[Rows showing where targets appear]
****************
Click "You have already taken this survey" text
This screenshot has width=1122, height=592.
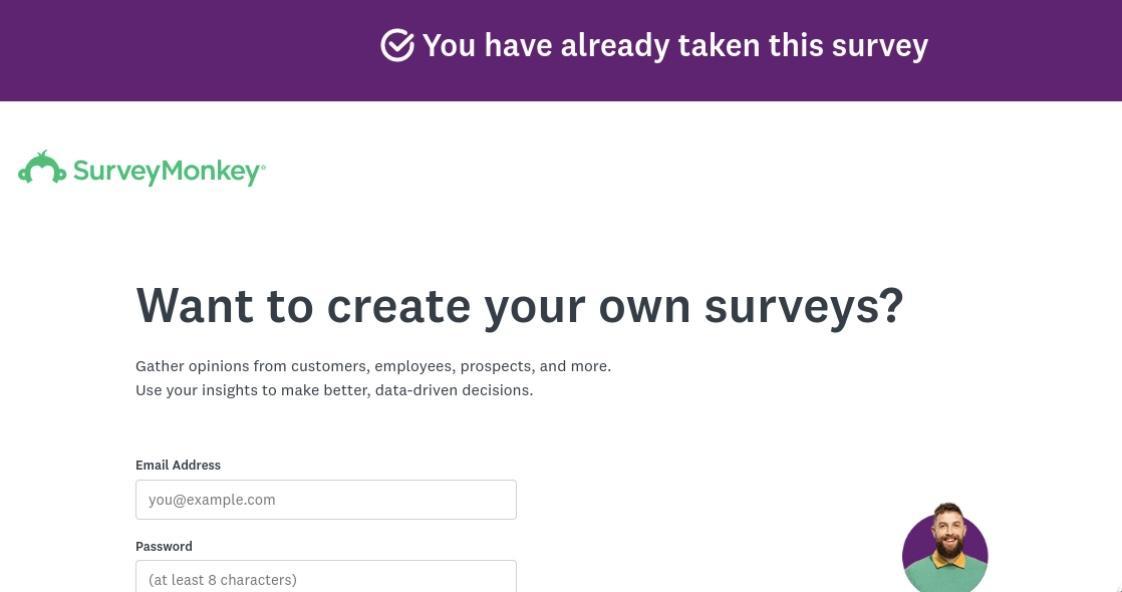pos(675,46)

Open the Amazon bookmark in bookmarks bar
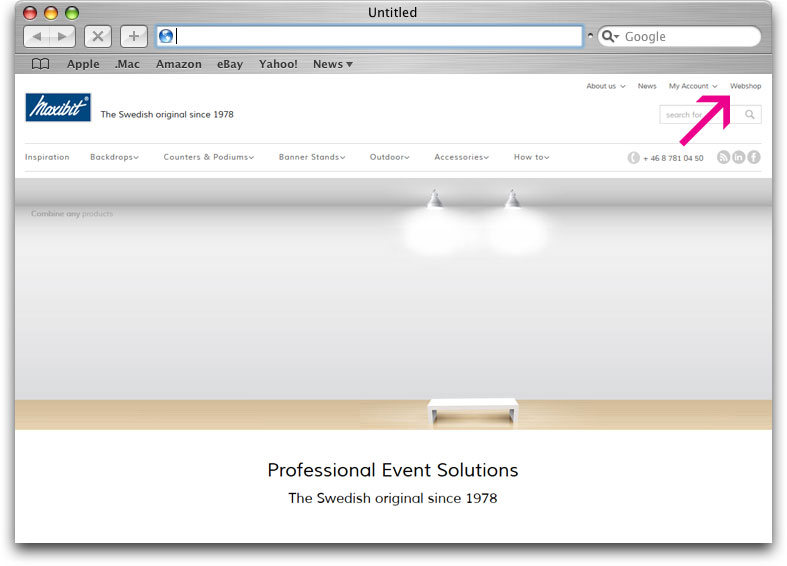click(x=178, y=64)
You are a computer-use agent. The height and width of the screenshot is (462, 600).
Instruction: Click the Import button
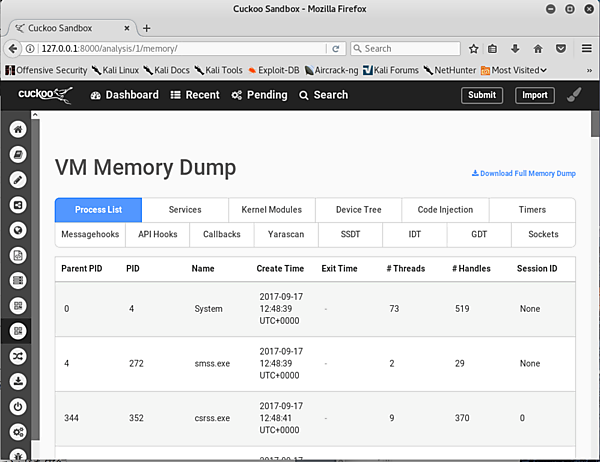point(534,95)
****************
- Goal of the exercise: Rewrite every line of the listing above, requests included, but multiply each coordinate in the answers by 1.8 and round to the nearest whole number, with halves rounding up. Leave the pictures out.

- Solution to the problem:
Click "You have already taken this survey" text
This screenshot has width=1122, height=592.
pos(1215,83)

Open the Amazon bookmark in bookmarks bar
click(x=320, y=115)
You are a computer-use agent. The height and width of the screenshot is (462, 600).
Instruction: Click the Import button
point(961,171)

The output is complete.